Orthopaedic surgery

What impact has the orthopaedics pilot had?

During the pilot there was a marked reduction in "on the day" cancellations due to lack of beds. 

  • Where Grantham was trialled as the site for elective procedures there were no recorded cancellations on the day. 
  • Evaluation of the pilot pre COVID-19 identified:
    • A reduction in waiting times for planned orthopaedic surgery, which means patients were getting treated quicker.
    • Cancellations on the day of planned orthopaedic surgery due to a lack of beds reduced:
      • From 10 a month to 3 a month across United Hospital Lincolnshire NHS Trust (ULHT)
      • To zero at Grantham & District Hospital
    • Length of stay reduced:
      • From 2.7 to 1.7 days at Grantham Hospital
      • From 2.9 days to 2.3 days across ULHT ​​​​​​

How will you get the capital to extend at Grantham? Is there a chance this won’t happen?

No extension to theatre capacity at Grantham’s hospital is required to make the proposal possible, although if funding was available to extend this, more patients would benefit from the model accordingly.​​​​​​

How will those who are reliant on public transport get to Grantham?

Importantly, the ULHT evaluation report of the pilot identified no negative comments in the feedback received relating to patient travel.

NHS does not provide transport for non-emergency procedures.  However, we recognise the challenges faced by those who are reliant on public transport and are working closely with Lincolnshire County Council to address the issue of transport infrastructure, for which they are responsible. Information is available for anyone needing public transport updates on the council website www.lincolnshire.gov.uk

Will this make it difficult for relatives of patients from elsewhere in the county to visit their loved ones?

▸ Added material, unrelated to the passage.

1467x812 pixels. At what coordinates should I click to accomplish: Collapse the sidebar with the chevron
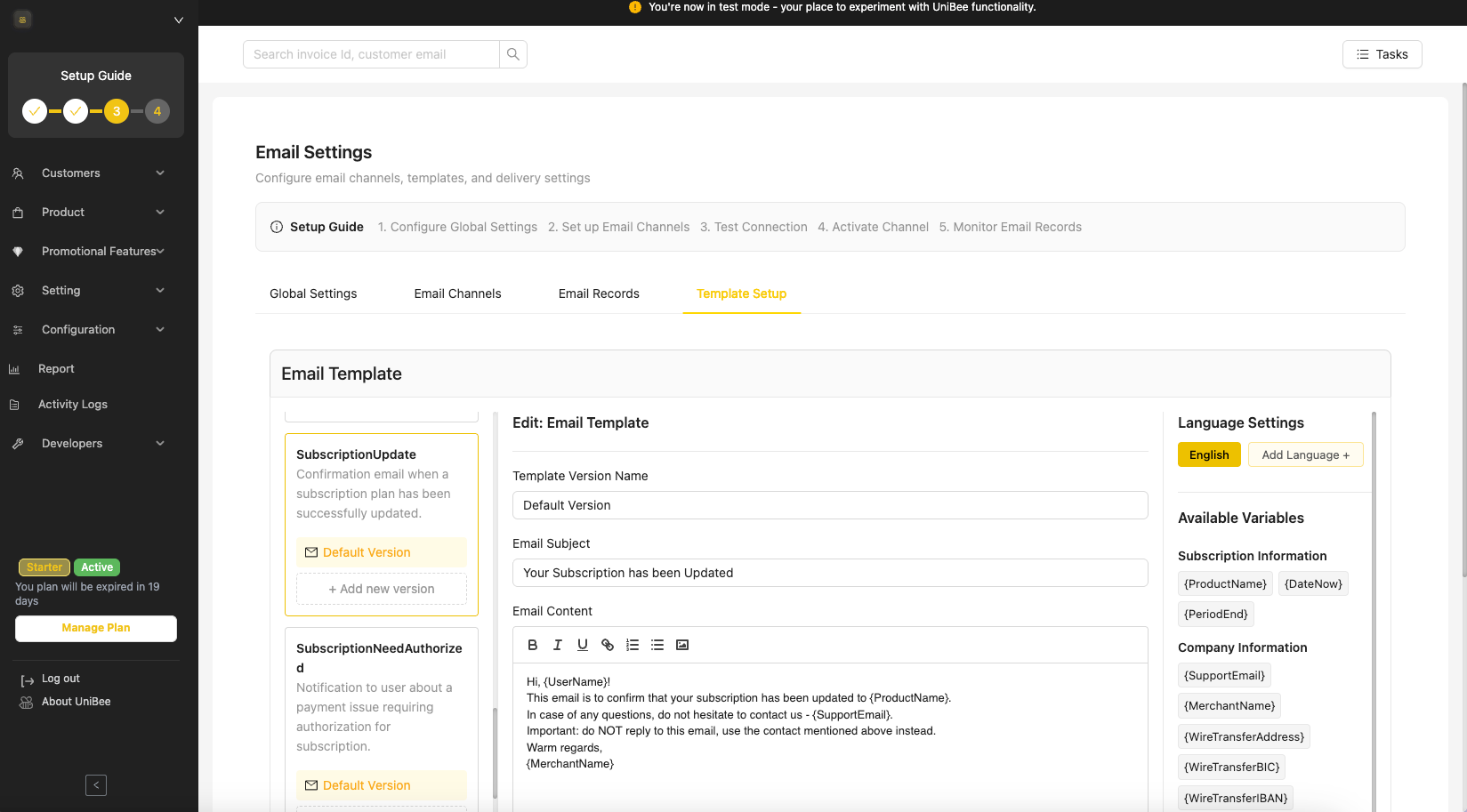(95, 785)
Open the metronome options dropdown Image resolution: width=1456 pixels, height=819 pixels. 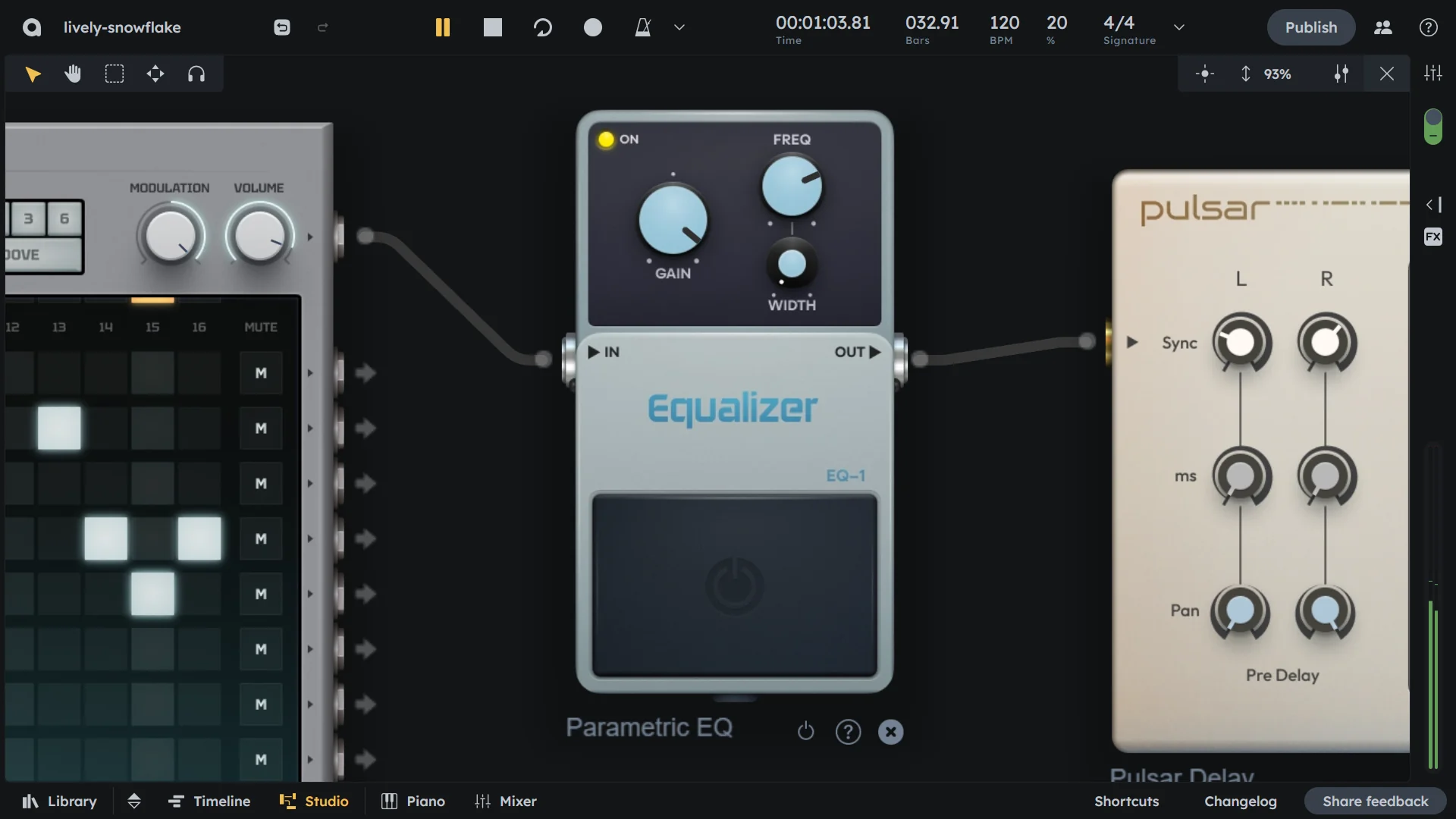coord(679,27)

We recognise that a proportion of people will have to travel further to visit friends or relatives in hospital for the relatively short period of care that involves hospitalisation. The pilot informs that it is an estimated 3-4 patients a day for planned orthopaedic care and c.1 patient a day for unplanned care (i.e. those who received unplanned care at Grantham previously) would receive care at a different hospital to now. Importantly, everyone in the county would benefit from shorter average length of stay in hospital, which would significantly reduce the associated visiting travel. And most important is the overall improved patient outcomes delivered by the service as a whole.

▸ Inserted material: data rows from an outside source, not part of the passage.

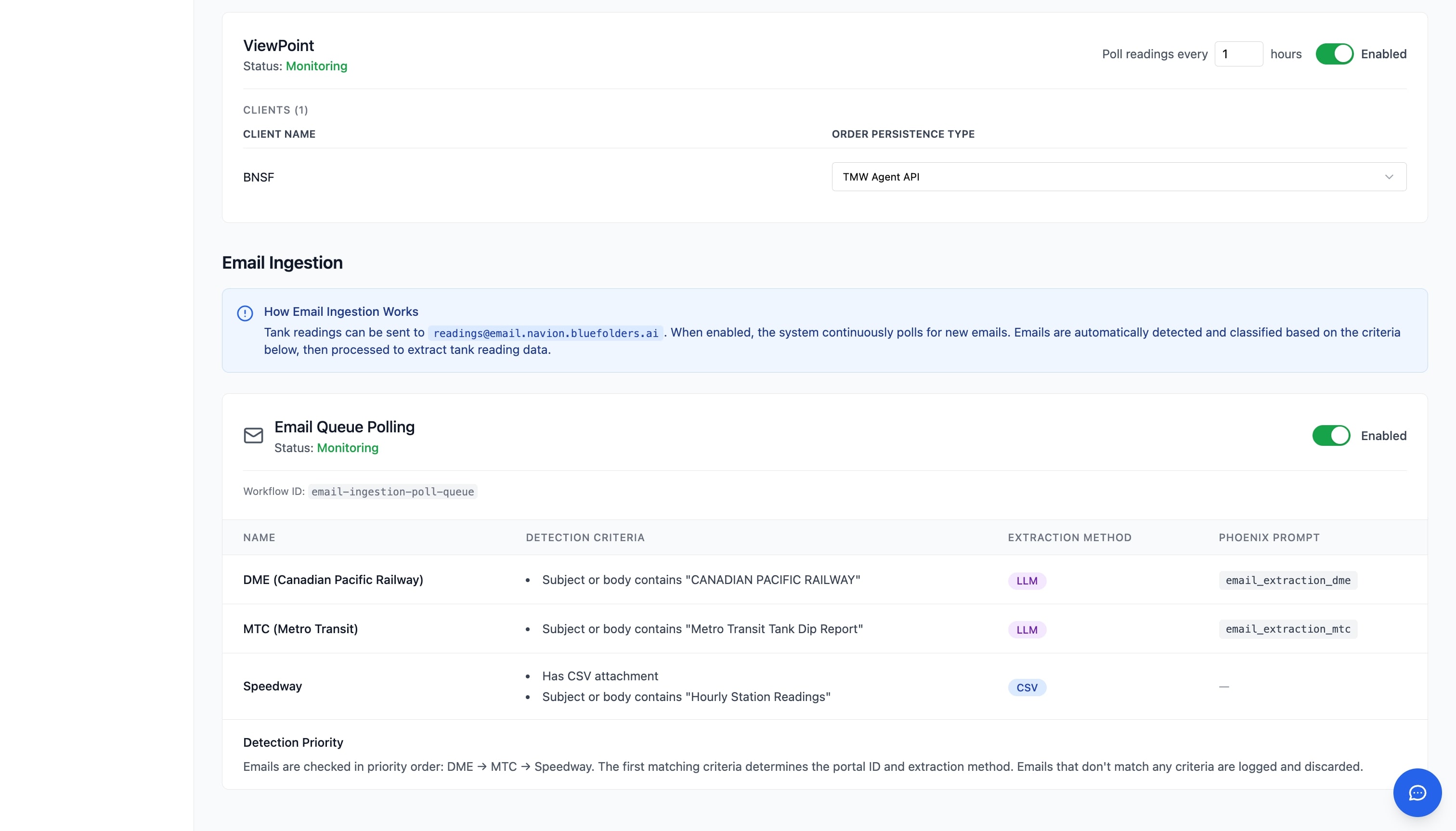Screen dimensions: 1456x831
Task: Disable the Poll readings Enabled toggle
Action: pos(1335,53)
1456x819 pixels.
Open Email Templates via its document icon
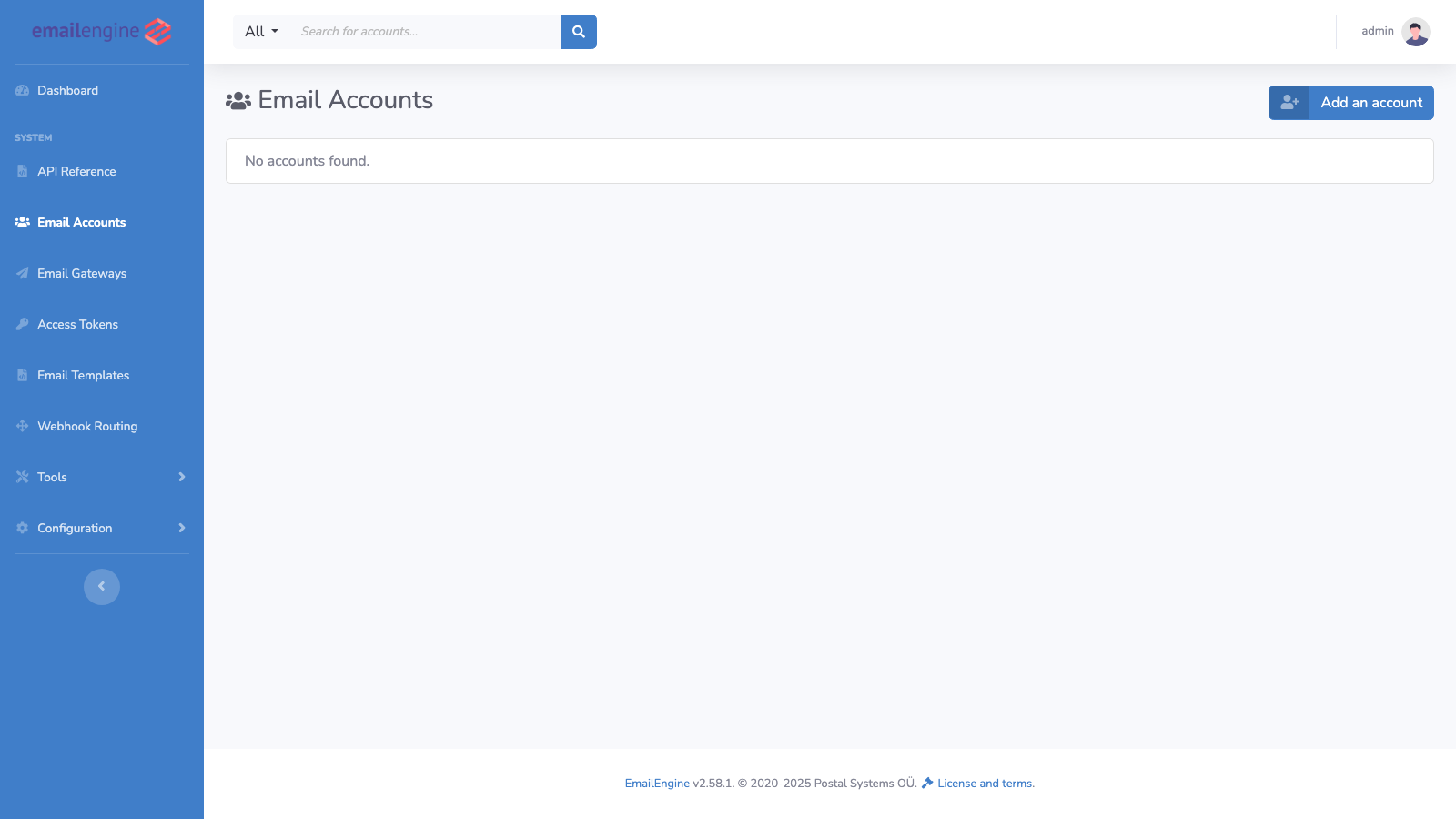(x=21, y=375)
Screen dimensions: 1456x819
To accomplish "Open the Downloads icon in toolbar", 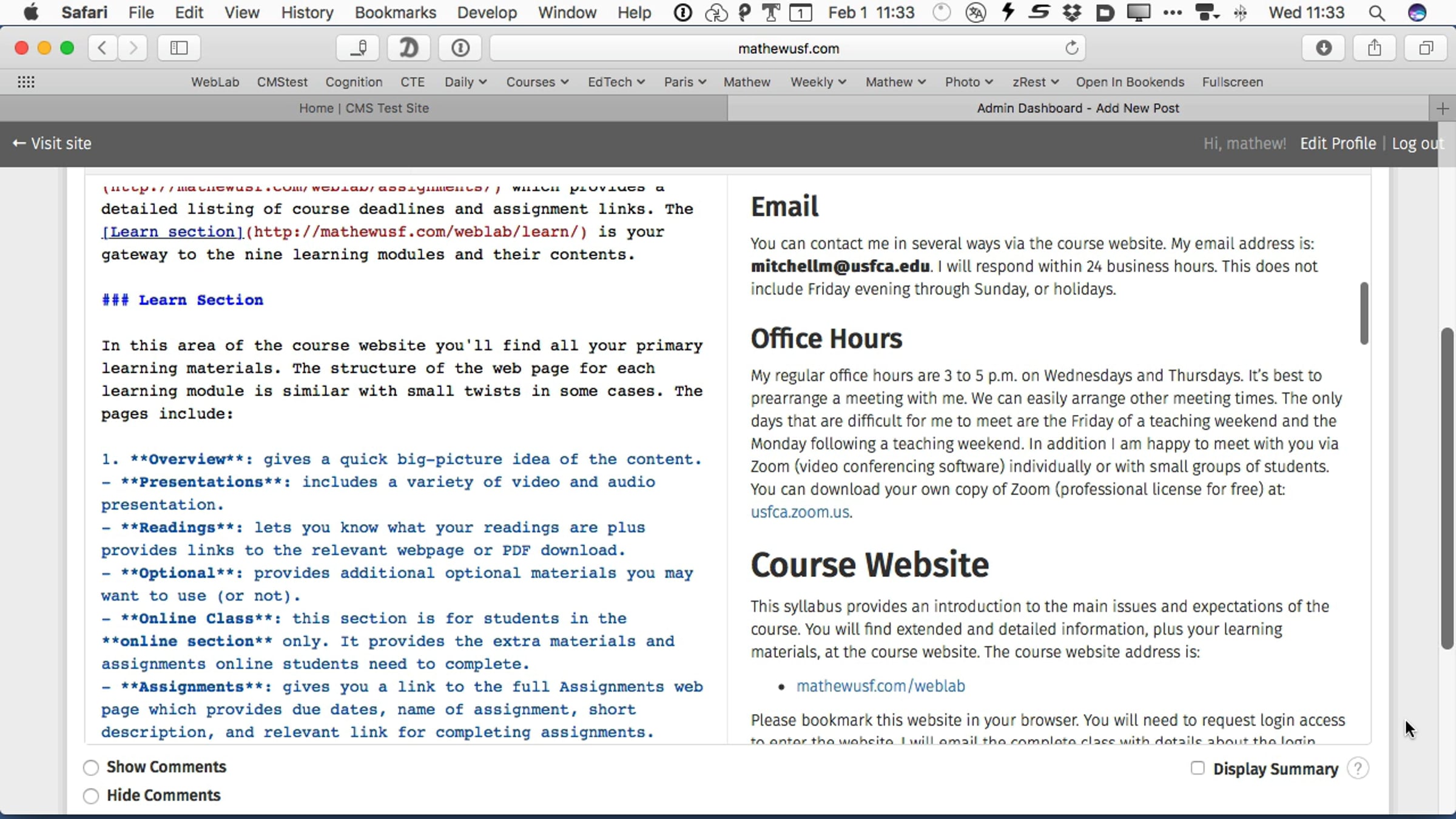I will click(1323, 48).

My planned surgery was cancelled. Once planned and emergency surgery is separated how confident can I be that my surgery will go ahead first time?

National evidence, gathered as part of the Getting It Right First Time (GIRFT) programme, suggests that separating emergency and planned care results in fewer planned care cancellations and improved patient experience.  This is because relatively high numbers of operations are cancelled on the day due to a shortage of beds, caused by emergency pressures needing these beds.

Locally, we have recently run a trial of moving planned orthopaedic procedures to Grantham and District Hospital (where there is a lower level of emergency pressure than our other hospital sites) and that has resulted in a significant reduction in the number of cancelled operations (down from an average of 10 cancellations per month due to a lack of beds to 3 a month across ULHT, and no reported cancellations due to a lack of a beds at Grantham hospital since the trial started).

I have spinal problems following an accident. Where would I now be treated if these proposed changes take place made?

ULHT does not provide spinal surgery. There would be no change to the process to support spinal problems under this proposal.

A patient who requires ‘planned’ spinal surgery should be referred by their GP to the specialist One Health Group in Sheffield.

A patient who arrives at ULHT who is believed to required ‘unplanned’ spinal surgery is initially admitted into hospital in order to ensure they receive urgent and appropriate care to stabilise them. The orthopaedic team will then work with colleagues at the nearest appropriate centre (Queen’s Medical Centre (QMC) in Nottingham) and manage the patient based upon the agreed advice. If the patient  does need surgical intervention, ULHT will transfer these patients to QMC. However, if it becomes clear that the patient’s condition can be managed without surgery, then we will continue to manage these patients safely in ULHT, as an inpatient.